● **What you will do**:
Swap "Car" for "Truck" in the data from the line with "You are a GUI" up to and including the last line, and reproduce only those lines with everything else unchanged. Leave the pictures out of your answer.
+---+
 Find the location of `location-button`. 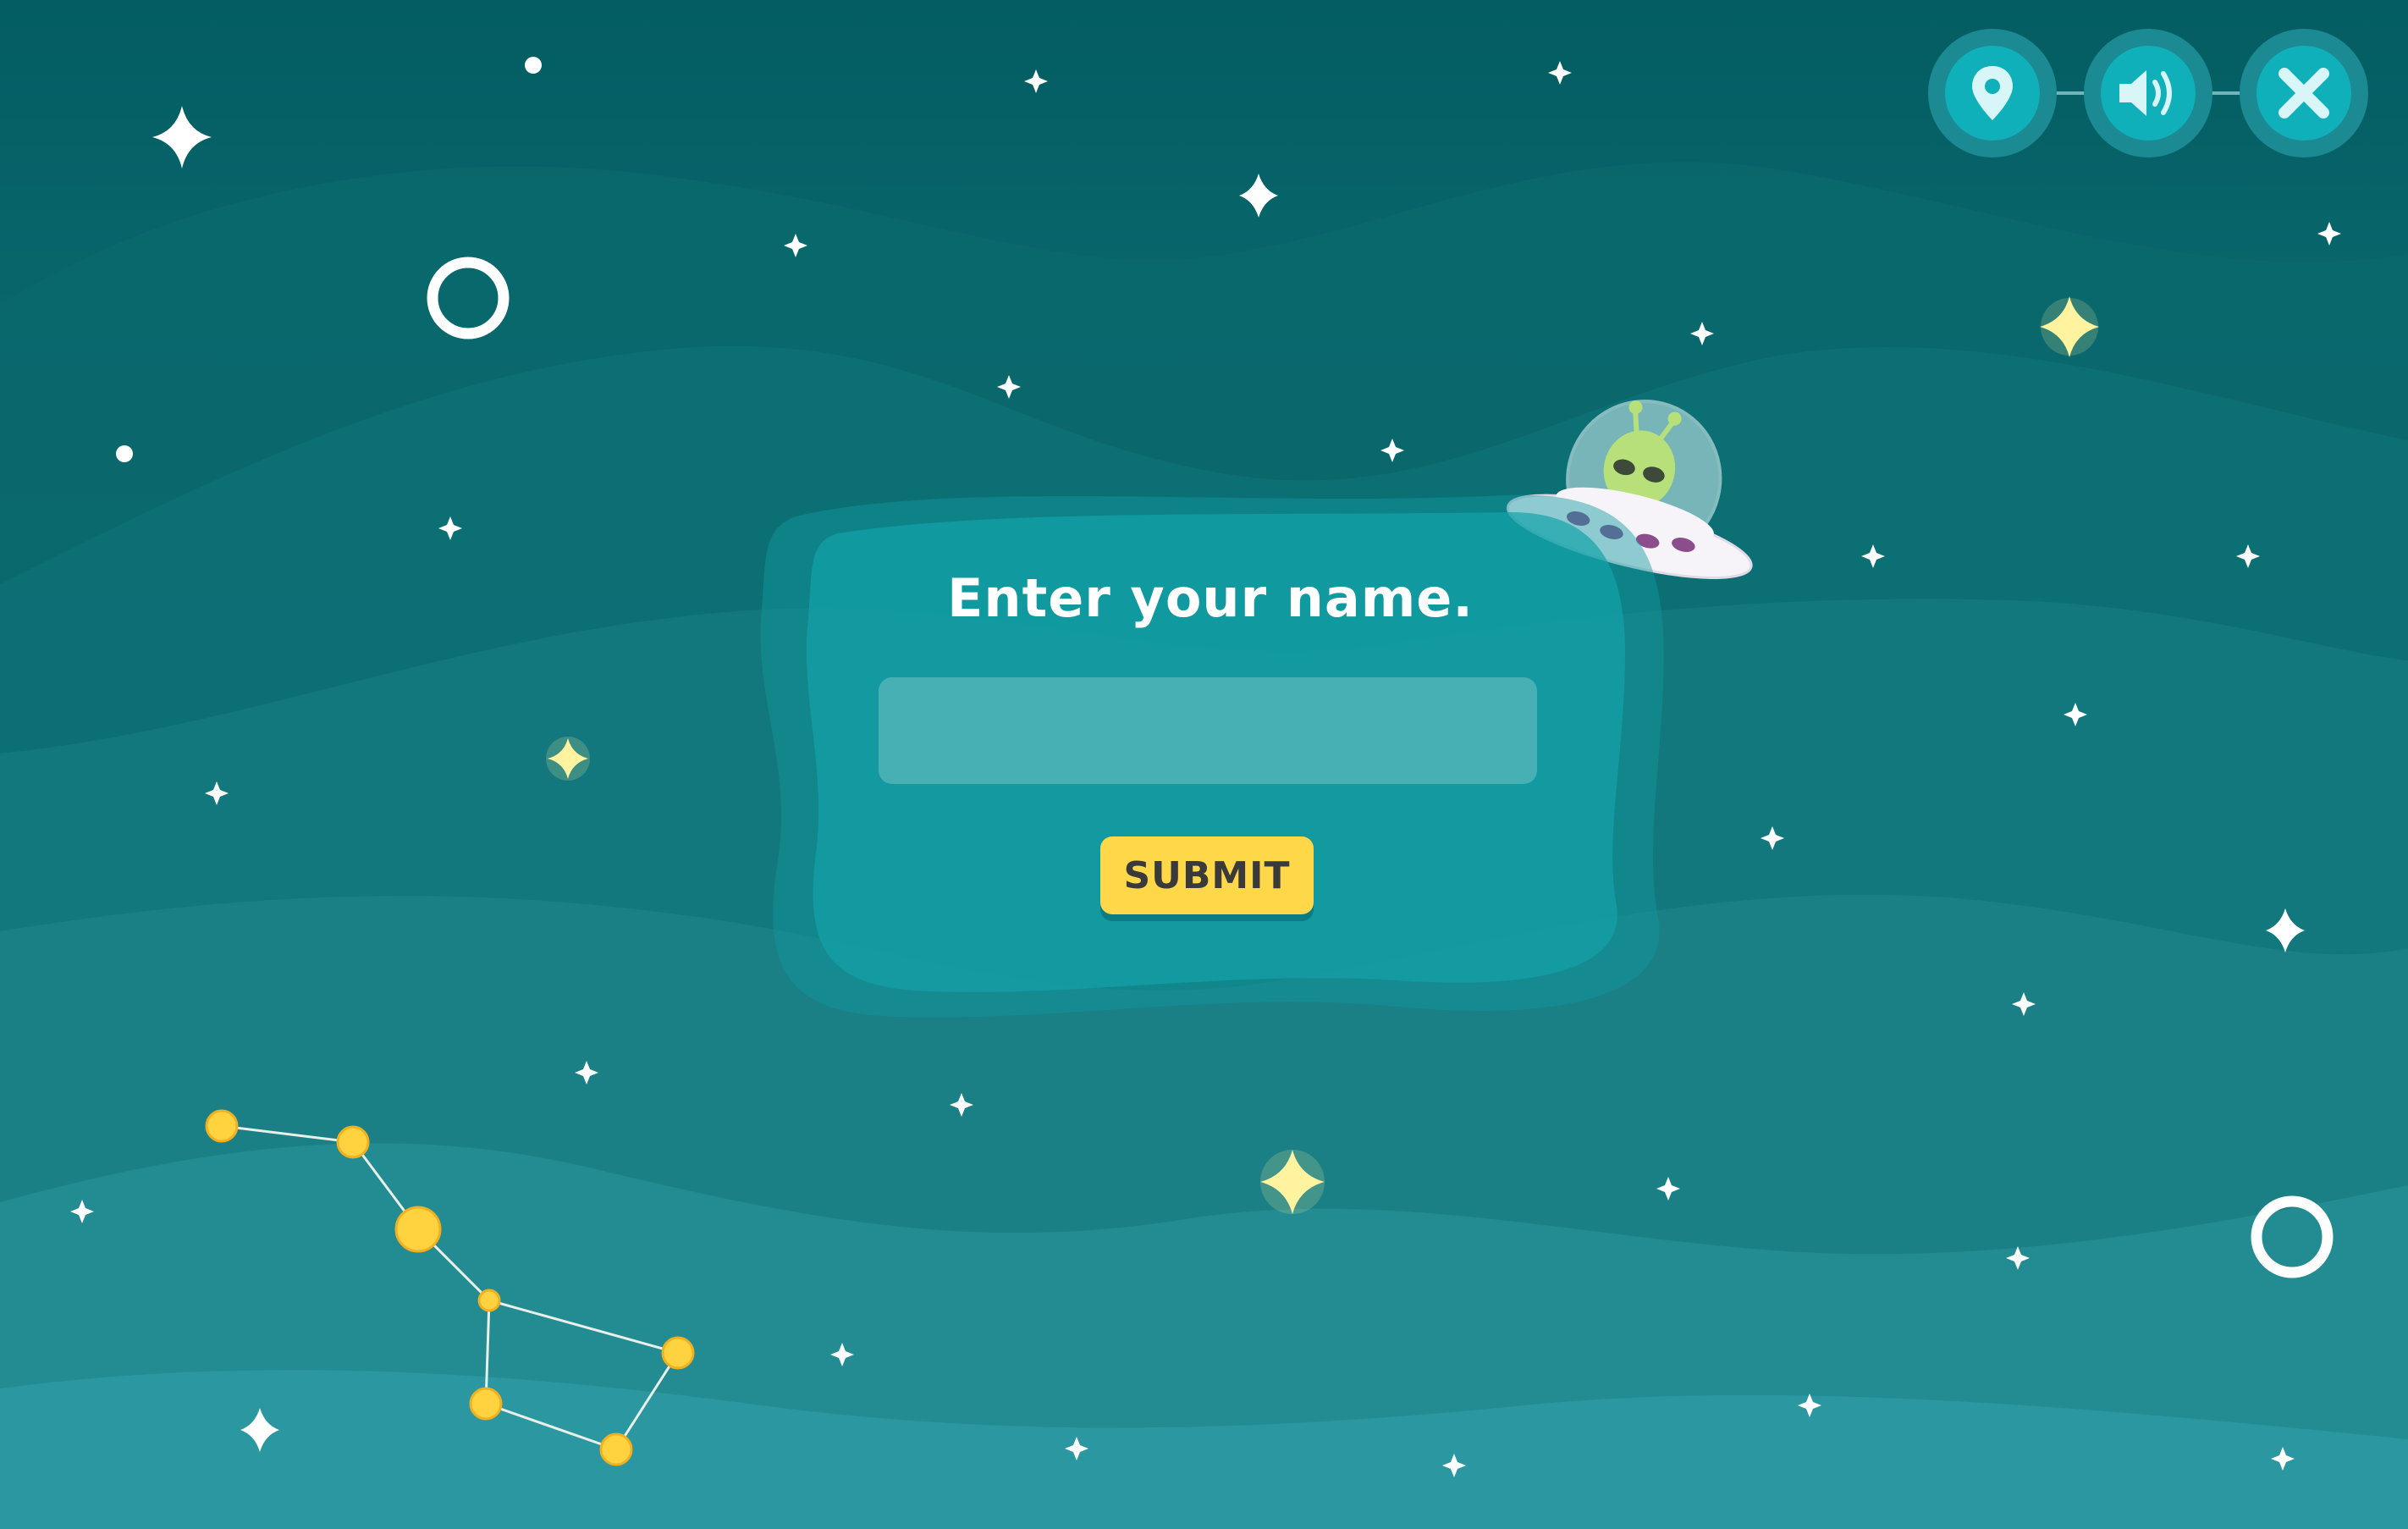

location-button is located at coordinates (1992, 93).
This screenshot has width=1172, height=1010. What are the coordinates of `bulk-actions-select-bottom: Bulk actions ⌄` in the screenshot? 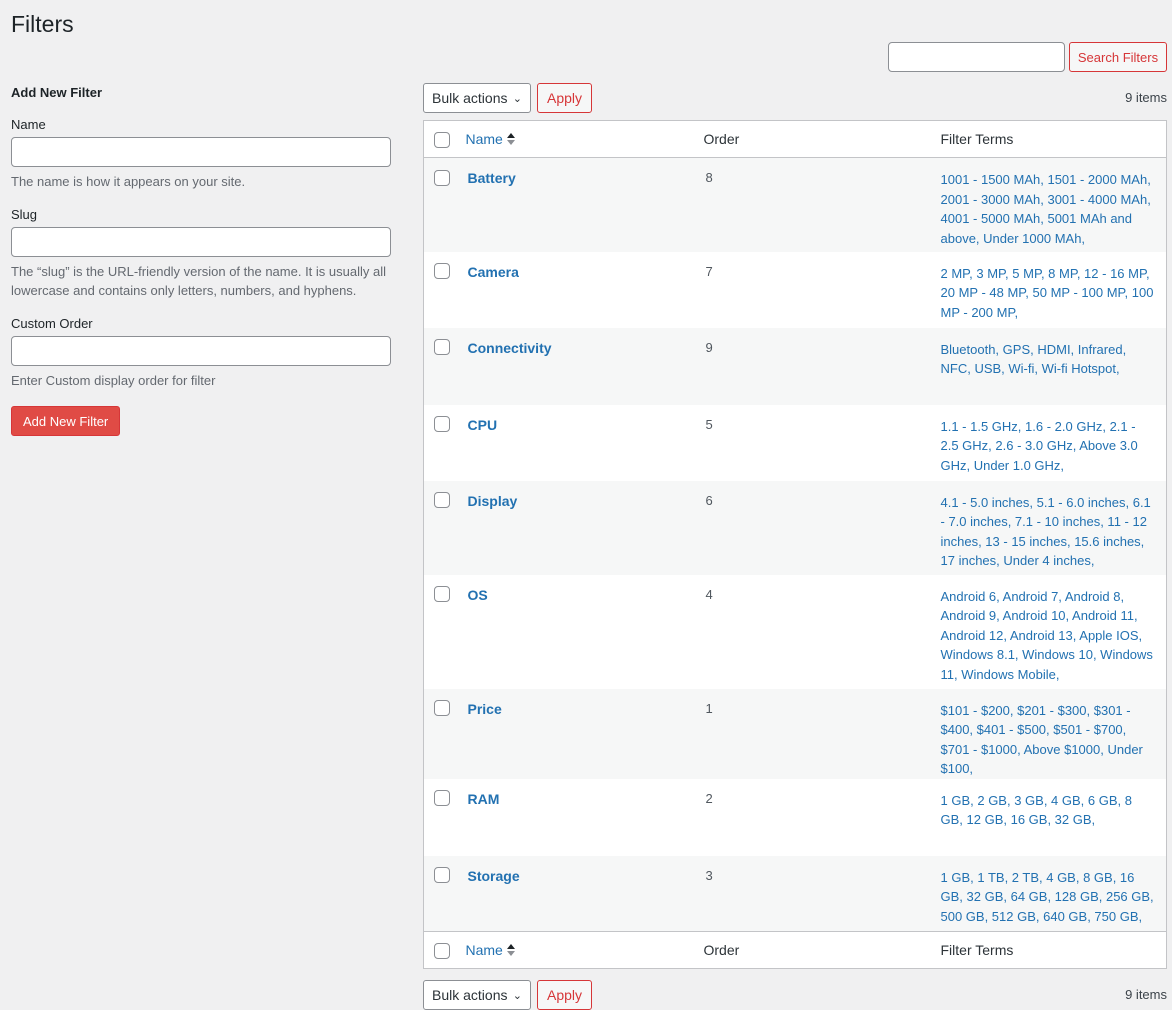 It's located at (477, 995).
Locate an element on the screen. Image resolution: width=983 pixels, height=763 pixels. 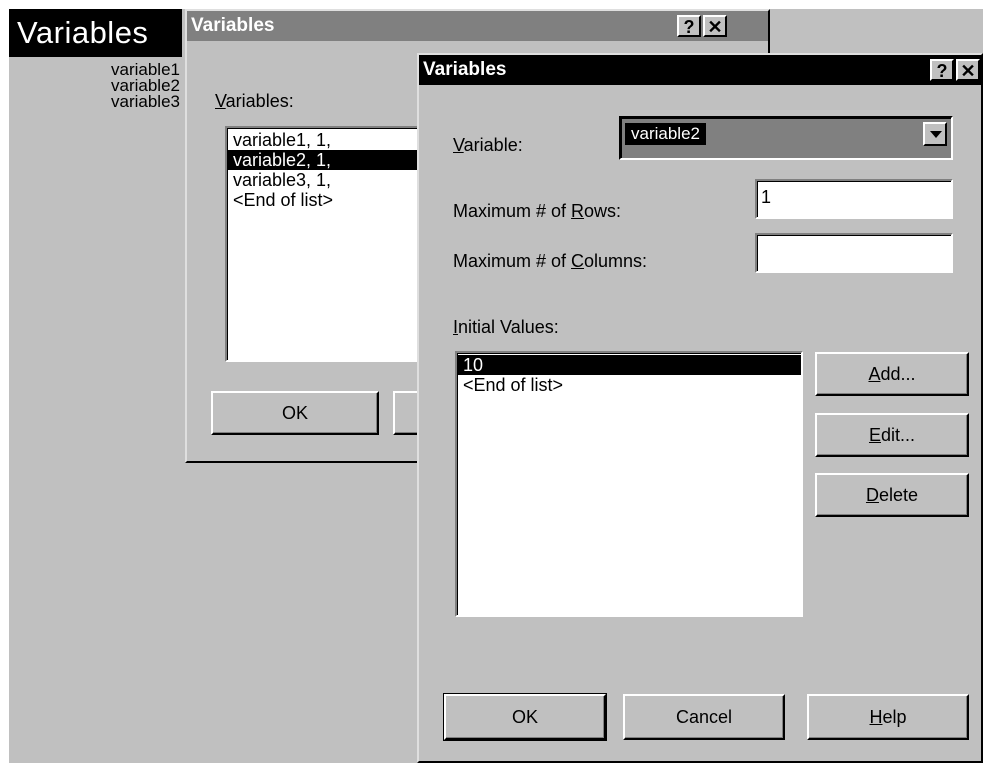
background-variable-list: variable1 variable2 variable3 is located at coordinates (96, 86).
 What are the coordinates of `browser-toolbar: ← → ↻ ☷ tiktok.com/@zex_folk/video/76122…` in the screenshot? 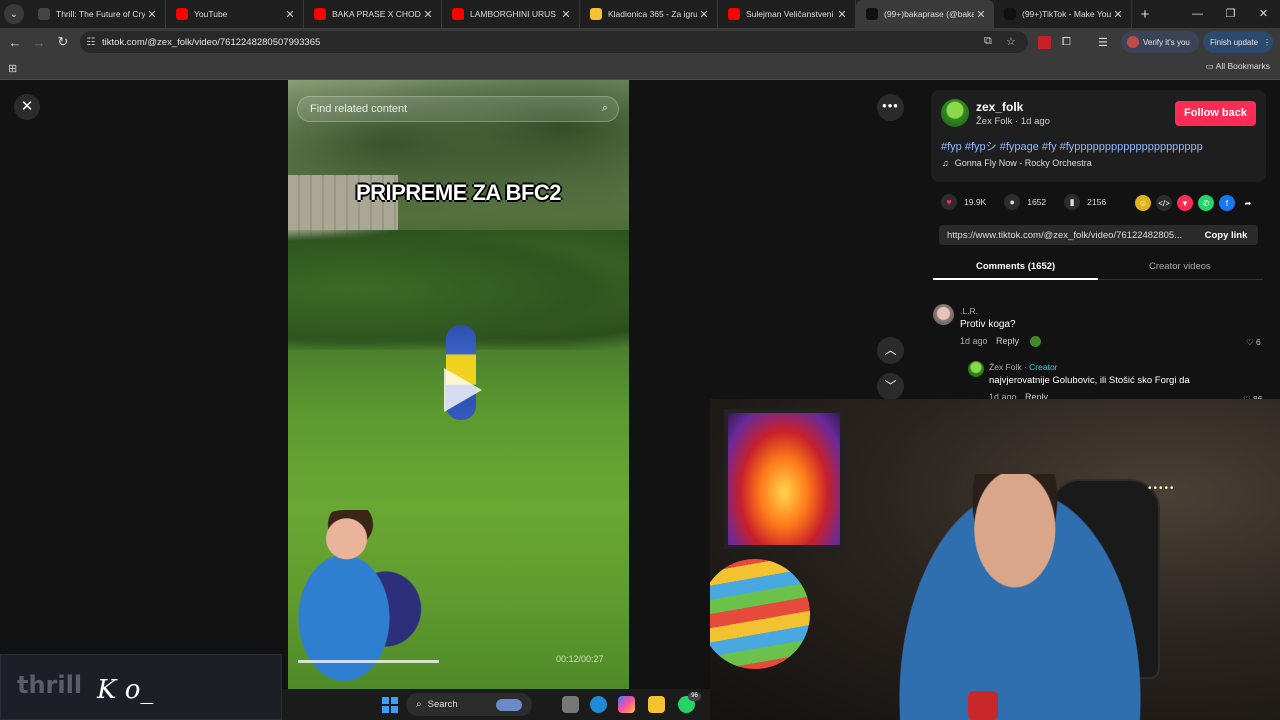 It's located at (640, 42).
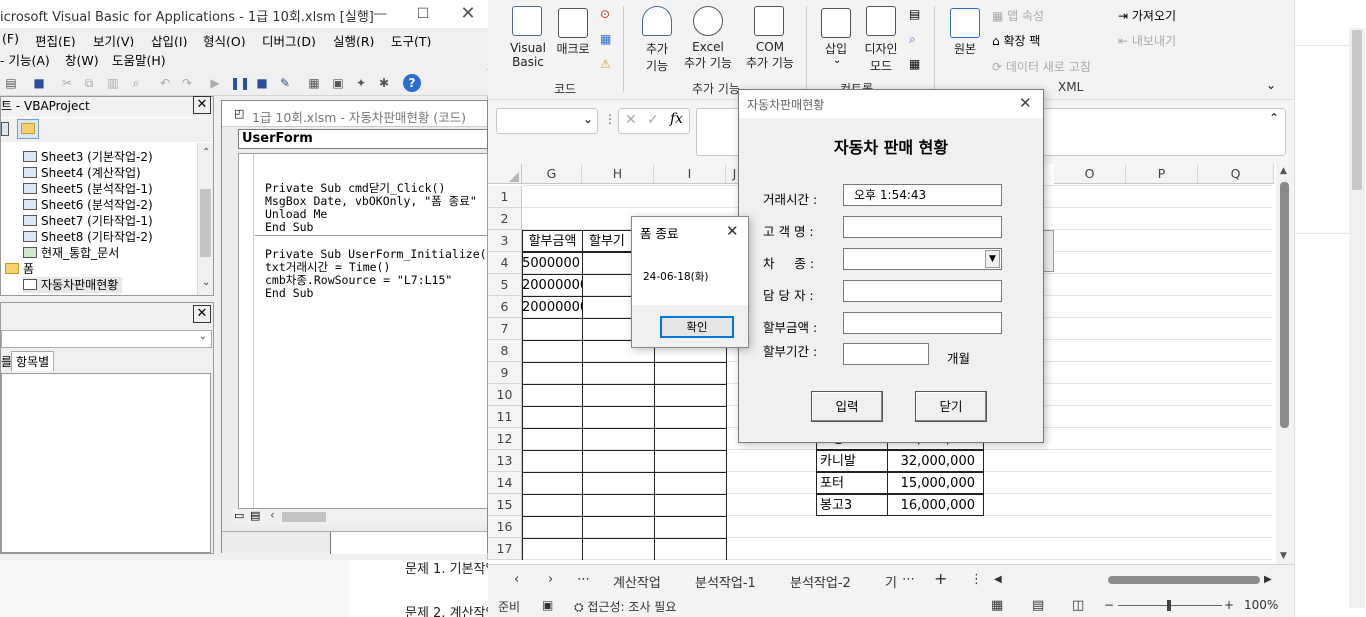 Image resolution: width=1366 pixels, height=617 pixels. Describe the element at coordinates (965, 48) in the screenshot. I see `source-button: 원본` at that location.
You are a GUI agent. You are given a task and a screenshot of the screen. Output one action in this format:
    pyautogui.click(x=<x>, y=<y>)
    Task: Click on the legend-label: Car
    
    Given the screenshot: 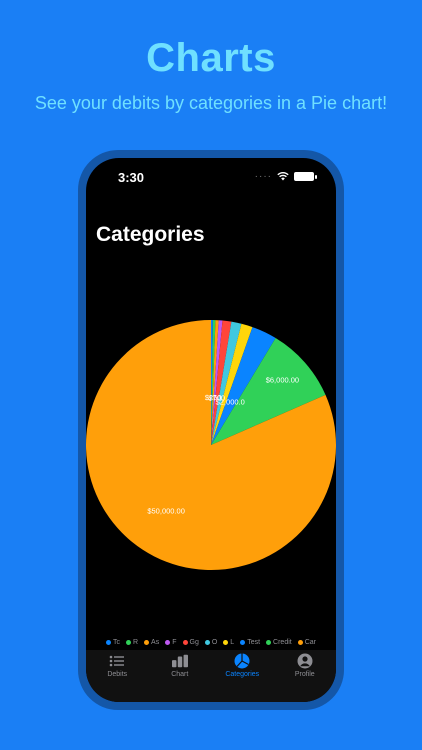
+---+
● **Exercise response**:
You are a GUI agent. You are given a task and a screenshot of the screen. Output one action in this format:
    pyautogui.click(x=<x>, y=<y>)
    Task: Click on the legend-label: Truck
    
    Given the screenshot: 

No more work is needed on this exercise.